Bill. That’s enough.
Freda. But I’m not like that girl down in the village. You needn’t be afraid I’ll say anything when—it comes. That’s what I had to tell you.
Bill. What!
Freda. I can keep a secret.
Bill. Do you mean this? [She bows her head.]
Bill. Good God!
Freda. Father brought me up not to whine. Like the puppies when they hold them up by their tails. [With a sudden break in her voice] Oh! Bill!
Bill. [With his head down, seizing her hands] Freda! [He breaks away from her towards the fire] Good God!
She stands looking at him, then quietly slips away by the door under the staircase. Bill turns to speak to her, and sees that she has gone. He walks up to the fireplace, and grips the mantelpiece.
Bill. By Jove! This is——!
The curtain falls.
ActII
The scene is lady CHESHIRE’s morning room, at ten o’clock on the following day. It is a pretty room, with white panelled walls; and chrysanthemums and carmine lilies in bowls. A large bow window overlooks the park under a sou’-westerly sky. A piano stands open; a fire is burning; and the morning’s correspondence is scattered on a writing-table. Doors opposite each other lead to the maid’s workroom, and to a corridor. Lady Cheshire is standing in the middle of the room, looking at an opera cloak, which Freda is holding out.
Lady Cheshire. Well, Freda, suppose you just give it up!
Freda. I don’t like to be beaten.
Lady Cheshire. You’re not to
worry over your work. And by the way,
I promised your father to make you eat more. [Freda
smiles.]
Lady Cheshire. It’s all very well to smile. You want bracing up. Now don’t be naughty. I shall give you a tonic. And I think you had better put that cloak away.
Freda. I’d rather have one more try, my lady.
Lady Cheshire. [Sitting doom at her writing-table] Very well.
Freda goes out
into her workroom, as Jackson comes in from the
corridor.
Jackson. Excuse me, my lady. There’s a young woman from the village, says you wanted to see her.
Lady Cheshire. Rose Taylor? Ask her to come in.

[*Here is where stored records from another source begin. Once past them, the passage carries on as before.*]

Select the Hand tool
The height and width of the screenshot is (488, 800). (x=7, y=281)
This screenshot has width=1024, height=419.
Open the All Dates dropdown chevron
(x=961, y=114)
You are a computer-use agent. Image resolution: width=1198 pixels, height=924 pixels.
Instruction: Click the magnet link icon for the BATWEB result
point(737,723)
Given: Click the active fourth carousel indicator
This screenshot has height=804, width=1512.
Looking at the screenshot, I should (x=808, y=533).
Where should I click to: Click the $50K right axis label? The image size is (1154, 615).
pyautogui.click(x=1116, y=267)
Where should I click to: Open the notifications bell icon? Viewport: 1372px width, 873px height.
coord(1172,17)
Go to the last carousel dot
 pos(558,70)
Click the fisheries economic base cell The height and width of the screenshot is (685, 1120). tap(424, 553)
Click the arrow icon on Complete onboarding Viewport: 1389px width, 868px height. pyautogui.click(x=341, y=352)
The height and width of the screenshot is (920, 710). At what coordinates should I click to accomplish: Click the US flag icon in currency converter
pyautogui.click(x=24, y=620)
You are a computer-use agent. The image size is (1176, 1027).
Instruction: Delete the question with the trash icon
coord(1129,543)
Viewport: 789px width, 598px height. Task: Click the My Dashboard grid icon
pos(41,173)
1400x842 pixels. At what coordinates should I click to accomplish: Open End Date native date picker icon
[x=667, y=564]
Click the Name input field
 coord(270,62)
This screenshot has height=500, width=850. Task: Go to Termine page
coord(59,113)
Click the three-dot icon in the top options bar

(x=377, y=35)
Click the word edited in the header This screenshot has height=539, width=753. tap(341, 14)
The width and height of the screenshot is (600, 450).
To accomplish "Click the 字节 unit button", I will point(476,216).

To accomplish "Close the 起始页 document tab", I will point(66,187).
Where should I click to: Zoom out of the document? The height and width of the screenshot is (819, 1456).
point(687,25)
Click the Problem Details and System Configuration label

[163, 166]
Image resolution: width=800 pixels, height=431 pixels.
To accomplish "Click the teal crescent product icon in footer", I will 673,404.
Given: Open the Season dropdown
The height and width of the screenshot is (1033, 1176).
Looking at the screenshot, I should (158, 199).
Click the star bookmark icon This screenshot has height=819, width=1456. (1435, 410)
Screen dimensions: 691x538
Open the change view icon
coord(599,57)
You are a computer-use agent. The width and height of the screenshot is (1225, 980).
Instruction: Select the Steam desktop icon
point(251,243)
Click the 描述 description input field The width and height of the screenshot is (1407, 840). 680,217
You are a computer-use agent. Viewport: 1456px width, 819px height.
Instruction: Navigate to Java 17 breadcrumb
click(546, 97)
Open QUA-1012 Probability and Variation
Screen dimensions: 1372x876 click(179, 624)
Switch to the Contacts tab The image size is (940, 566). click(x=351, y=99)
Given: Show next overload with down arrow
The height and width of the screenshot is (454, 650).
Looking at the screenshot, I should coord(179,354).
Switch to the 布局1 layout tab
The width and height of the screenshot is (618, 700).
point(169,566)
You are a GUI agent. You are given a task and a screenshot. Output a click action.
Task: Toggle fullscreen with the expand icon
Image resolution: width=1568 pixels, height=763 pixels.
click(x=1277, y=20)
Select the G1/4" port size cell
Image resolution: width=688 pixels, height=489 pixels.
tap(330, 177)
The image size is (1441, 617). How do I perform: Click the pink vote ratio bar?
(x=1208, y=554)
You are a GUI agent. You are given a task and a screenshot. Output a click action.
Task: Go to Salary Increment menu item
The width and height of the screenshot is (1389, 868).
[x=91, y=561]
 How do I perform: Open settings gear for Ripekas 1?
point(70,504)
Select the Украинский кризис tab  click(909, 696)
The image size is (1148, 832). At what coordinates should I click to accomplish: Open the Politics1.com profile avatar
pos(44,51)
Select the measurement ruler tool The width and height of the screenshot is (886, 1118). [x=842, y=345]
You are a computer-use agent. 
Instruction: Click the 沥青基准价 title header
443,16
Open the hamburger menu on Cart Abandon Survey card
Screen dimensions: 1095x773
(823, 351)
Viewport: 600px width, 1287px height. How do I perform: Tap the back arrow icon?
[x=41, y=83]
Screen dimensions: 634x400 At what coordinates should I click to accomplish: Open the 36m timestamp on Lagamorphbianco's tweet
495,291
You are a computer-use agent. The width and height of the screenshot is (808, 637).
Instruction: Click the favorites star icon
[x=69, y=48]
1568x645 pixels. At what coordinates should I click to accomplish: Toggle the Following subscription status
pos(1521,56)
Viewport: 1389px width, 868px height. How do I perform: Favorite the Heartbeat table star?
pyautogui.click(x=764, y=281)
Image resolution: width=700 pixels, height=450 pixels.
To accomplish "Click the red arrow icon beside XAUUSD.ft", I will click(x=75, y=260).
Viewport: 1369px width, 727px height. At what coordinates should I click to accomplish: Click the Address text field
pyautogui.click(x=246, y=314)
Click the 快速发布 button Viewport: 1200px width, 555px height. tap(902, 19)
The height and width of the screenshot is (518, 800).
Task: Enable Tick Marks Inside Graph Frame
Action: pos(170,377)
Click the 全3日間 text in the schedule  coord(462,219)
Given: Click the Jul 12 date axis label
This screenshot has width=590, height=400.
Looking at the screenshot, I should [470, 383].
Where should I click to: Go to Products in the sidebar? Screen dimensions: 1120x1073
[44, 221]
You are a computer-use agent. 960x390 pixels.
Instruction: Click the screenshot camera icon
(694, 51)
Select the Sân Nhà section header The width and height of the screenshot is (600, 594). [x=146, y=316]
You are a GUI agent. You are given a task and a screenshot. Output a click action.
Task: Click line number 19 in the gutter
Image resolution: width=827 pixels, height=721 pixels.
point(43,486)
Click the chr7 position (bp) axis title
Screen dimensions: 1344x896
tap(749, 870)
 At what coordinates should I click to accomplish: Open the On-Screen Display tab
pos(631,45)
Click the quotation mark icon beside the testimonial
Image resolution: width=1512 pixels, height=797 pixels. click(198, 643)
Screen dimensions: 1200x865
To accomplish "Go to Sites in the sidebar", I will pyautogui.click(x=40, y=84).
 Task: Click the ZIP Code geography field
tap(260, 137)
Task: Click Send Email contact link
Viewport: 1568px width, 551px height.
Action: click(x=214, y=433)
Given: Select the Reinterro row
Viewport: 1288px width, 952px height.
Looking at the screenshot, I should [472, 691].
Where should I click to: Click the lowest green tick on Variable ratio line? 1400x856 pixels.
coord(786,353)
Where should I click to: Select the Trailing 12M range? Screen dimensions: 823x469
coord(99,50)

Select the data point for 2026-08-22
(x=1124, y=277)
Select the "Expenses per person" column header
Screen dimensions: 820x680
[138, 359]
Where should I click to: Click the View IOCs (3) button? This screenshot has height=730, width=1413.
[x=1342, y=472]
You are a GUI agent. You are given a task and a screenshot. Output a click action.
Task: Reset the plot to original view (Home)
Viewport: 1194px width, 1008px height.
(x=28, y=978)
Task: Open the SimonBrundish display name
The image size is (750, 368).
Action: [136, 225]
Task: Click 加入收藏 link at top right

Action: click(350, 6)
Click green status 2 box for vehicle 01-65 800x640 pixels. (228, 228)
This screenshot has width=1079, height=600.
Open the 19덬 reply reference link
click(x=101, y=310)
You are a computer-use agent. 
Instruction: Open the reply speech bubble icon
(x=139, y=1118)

Oh! and Jackson the car for the meet please at half-past ten.
Jackson having bowed and withdrawn, lady Cheshire rises with worked signs of nervousness, which she has only just suppressed, when Rose Taylor, a stolid country girl, comes in and stands waiting by the door.
Lady Cheshire. Well, Rose. Do
come in!
[Rose advances
perhaps a couple of steps.]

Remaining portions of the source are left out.